Невинные души, конечно, все еще воображают его наделенным божественными силами, и рекомендательные письма к нему все еще ищут суеверные новички. Увы! Скорее всего, чем лучше он думает о вашей рукописи, тем менее вероятно, что она будет принята — владельцем; ибо мистер Снукс, владелец, имеет свои собственные определенные вкусы и особое отвращение ко всему, что отдаленно напоминает «литературность». Его широкая редакционная аксиома гласит, что популярный журнал должен быть всем чем угодно, только не «литературой». За любыми признаками литературного налета он следит строгим и вечно бдительным оком, и «редактор» или «редакторский помощник» — чтобы провести различие без разницы, — которого он заподозрит в литературных наклонностях, долго не продержится. Мистер Снукс сам редко бывает большим читателем. Его деятельность была исключительно финансовой, и он втянулся в журнальный бизнес так же, как мог бы втянуться в торговлю свининой или театры — по чисто финансовым причинам. Его литературные потребности ограничены на севере детективным романом, а на юге — научной статьей. Старые мастера литературы для него такая же глупость, как старые мастера живописи. Короче говоря, он просто обычный, невежественный человек, вложивший деньги в журнал; и кто станет винить его, если он придерживается принципа, что тот, кто платит музыканту, заказывает музыку. Когда он начинает, он нередко доверяет свой журнал какому-нибудь молодому человеку с реальными редакторскими способностями и амбициями сделать действительно хорошую вещь. Этот молодой человек собирает вокруг себя группу единомышленников, и в результате после выхода второго номера мистер Снукс решает редактировать журнал сам, с помощью секретаря и нескольких пишущих машинок. Его способные молодые люди совсем не понимали, «чего хочет публика». Они были слишком высокомерны, слишком «литературны». То, что нужно публике, — это короткие рассказы и фотографии актрис; и короткие рассказы, как и актрисы, должны быть не лучше, чем они должны быть. Даже короткие рассказы, когда они являются шедеврами, — это не «то, что хочет публика». Поэтому способные молодые люди уходят во тьму, печально ища новую работу, и с третьим номером Snooks's Monthly встает в один ряд с неразличимой массой ежемесячных журналов, которые, по правде говоря, отличаются друг от друга лишь благозвучными именами своих владельцев.

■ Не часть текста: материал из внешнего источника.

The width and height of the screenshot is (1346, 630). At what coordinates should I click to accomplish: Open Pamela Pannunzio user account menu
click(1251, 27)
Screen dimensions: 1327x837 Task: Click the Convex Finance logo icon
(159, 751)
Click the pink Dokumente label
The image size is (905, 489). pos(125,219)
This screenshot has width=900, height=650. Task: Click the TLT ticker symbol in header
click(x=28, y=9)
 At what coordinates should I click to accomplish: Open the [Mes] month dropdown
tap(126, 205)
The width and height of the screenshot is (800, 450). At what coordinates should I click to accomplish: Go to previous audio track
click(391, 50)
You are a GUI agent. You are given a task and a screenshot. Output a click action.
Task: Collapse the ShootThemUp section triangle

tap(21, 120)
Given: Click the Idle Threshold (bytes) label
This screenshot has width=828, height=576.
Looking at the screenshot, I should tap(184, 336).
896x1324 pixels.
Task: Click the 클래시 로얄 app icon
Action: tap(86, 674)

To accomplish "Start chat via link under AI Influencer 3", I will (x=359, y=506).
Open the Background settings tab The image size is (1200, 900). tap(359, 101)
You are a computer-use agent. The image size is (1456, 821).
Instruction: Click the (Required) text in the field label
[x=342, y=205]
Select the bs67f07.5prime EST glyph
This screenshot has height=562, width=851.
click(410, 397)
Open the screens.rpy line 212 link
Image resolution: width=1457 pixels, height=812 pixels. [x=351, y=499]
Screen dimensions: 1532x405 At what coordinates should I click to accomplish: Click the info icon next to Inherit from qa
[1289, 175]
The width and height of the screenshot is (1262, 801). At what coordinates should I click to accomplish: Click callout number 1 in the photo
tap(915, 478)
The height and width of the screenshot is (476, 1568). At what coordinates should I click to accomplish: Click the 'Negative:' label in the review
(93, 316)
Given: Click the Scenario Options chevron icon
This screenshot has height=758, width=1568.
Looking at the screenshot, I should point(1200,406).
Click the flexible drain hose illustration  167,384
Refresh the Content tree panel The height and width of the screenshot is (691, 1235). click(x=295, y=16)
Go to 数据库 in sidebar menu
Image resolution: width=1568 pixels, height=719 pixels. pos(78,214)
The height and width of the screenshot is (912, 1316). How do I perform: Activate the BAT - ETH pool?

Конечно, право владельца распоряжаться своей собственностью в соответствии с собственными идеями не нуждается в подчеркивании. Печально то, что такие владельцы получают в руки такую собственность. Все это, конечно, происходит от современной вульгаризации богатства. Было время, когда даже простое богатство было аристократичным, и его обладание более или менее подразумевало наличие у его владельцев также утонченности и культуры. Богатые люди прошлого знали достаточно, чтобы поощрять и поддерживать более тонкие искусства жизни, и были заинтересованы в поддержании высоких стандартов общественного вкуса и чувств. Таким образом, они были способны пожертвовать частью своего богатства для инвестиций в объекты, которые приносили им более тонкий вид вознаграждения, чем финансовый. Среди прочего, они понимали и уважали достоинство литературы и не ожидали бы, что редактор будет вести литературное предприятие в интересах неграмотных. Дальнейшая деградация общественного вкуса тогда не была заявленной целью популярных журналов. Действительно — как бы странно это ни звучало в наши дни — именно просвещение, а не деградация общественного вкуса были целью, к которой стремился редактор, и в этой цели он находил поддержку интеллигентных владельцев.